In “Model Wife”, Rose Lindsay (née Soady) says Emily was the person responsible for her becoming an artist’s model. Rose and her family were left penniless when her father left them. Emily paid Rose to brush her hair which was long gold hair, kept fair by adding a few drops of ammonia to her shampoo. She remembered Colonel Paul as a morose character always chewing sweets. Their son Mick dyed the family dog bright red – a sign of artistic ability according to Rose. Emily conducted an artist painting group in Dee Why; travelled overseas; exhibited in Paris and campaigned for the rights of child models exploited by art establishments. She stood unsuccessfully for the seat of Cook; was the manager of Anthony Horderns’ Art Department before her death in 1917.
Mick Paul
Son of Emily and the Colonel. Born 1900-1974
Ria writes about the Pauls in her book – p42 Arthur Murch – An Artist’s Life:
When Murch knew him in the1930s, Mick was married to Dorothy who also worked at the Bulletin. Mick’s madcap escapades were included in tales written up by the Lindsays, Jack and Norman. Murch often told the story of red-haired, one-eyed Mick and the Sargent’s pie. Sargent’s, famous for its pies, was reported to the health authorities. Mick once bought a Sargent’s pie and, while apparently consuming it with relish, whipped out his glass eye and slid it under the pie’s crust. ‘Miss!’, he shouted to the waitress, ‘there’s an eye in my pie!’

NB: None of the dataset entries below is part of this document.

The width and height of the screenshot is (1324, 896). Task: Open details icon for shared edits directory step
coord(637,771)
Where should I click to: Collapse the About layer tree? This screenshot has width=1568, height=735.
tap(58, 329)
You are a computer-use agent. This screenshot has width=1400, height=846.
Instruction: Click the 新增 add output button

More gruesome was Murch’s account of the death-mask Mick made of Chidley. Chidley was a harmless health crank, frequently in trouble for preaching sex reform in the Sydney Domain. A man before the time of tight-fitting jeans, he urged males to wear loose-fitting trousers , to avoid impotence. His death in 1917 called for an autopsy presumably to find the reason for his odd behavior… Mick was commissioned to make his death-mask……Mick knew nothing about the technique of making plaster masks. In his haste to be done with the job, he failed to prepare the face with enough separation medium…..when he pulled off the plaster mask…the great wrench also took away Chidley’s beard and dislodged parts of the skull that had been sectioned…. Mick, who had primed himself for the job, was now thoroughly intoxicated. He grabbed the mask up, wrapped it in newspaper and took it to a sculptor’s house to mind. The poor unsuspecting fellow did, until it made its presence felt.

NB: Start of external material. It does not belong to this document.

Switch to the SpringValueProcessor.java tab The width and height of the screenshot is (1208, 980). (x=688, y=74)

Steel Rudd’s Notebook in The Commonwealth Home of March 1, 1929 refers to a purchase of an etching of Lachlan Macquarie by Mick: “ artist Mick Paul….is an ardent, modest Australian artist, with an eye to the historic and heroic, who seems to remember Lachlan Macquarie so well that he has made an attractive, faithful etching ….the Mitchell and Public Library…..have purchased copies of the etching with fistfuls of good Australian money for the benefit of cradlefuls of good Australians”.
Mick married Dorothy Ellesmore probably in 1925. Dorothy was a fine artist.
Edmund Harvey wrote “I came to know Mick and his wife Dorothy very well. I met Dorothy at the Sydney Art School (Ashtons). They lived at Curl Curl near Muir Auld, then Narrabeen, then in a huge basement flat in Victoria Street overlooking the Loo. They held court every weekend. There I met Hugh Macrae, Hilary Lofting and Vance Palmer. Mick lived an idyllic life – started his week’s work for the Bulletin on Wednesday at lunch time and finished it on Thursday night.”
According to Arthur Murch’s notes, Mick Paul was a rather larger than life character, “never completely sober, nor completely under the weather”.
Dorothy later married a Captain Moyes who had one leg.
In 1995, in an attempt to find out more about the Pauls, Ria checked telephone books, probate lists and Bulletin references; writing to a journalist who may know: “Did she (Dorothy) ever tire of her madcap husband Mick, who had one eye, and was never drunk but never exactly sober, and did she marry Major Moyes of the Bulletin who had one leg? And if so, when and what was Moyes initial?”
Ria’s papers show her attempts to find out more about the Pauls. She was probably prompted in part by the fact that Arthur Murch gave a number of works to Mick and Dorothy before he went overseas in 1936. They were subsequently auctioned in Richmond by a relative, Terry Paul, before he died in 1989.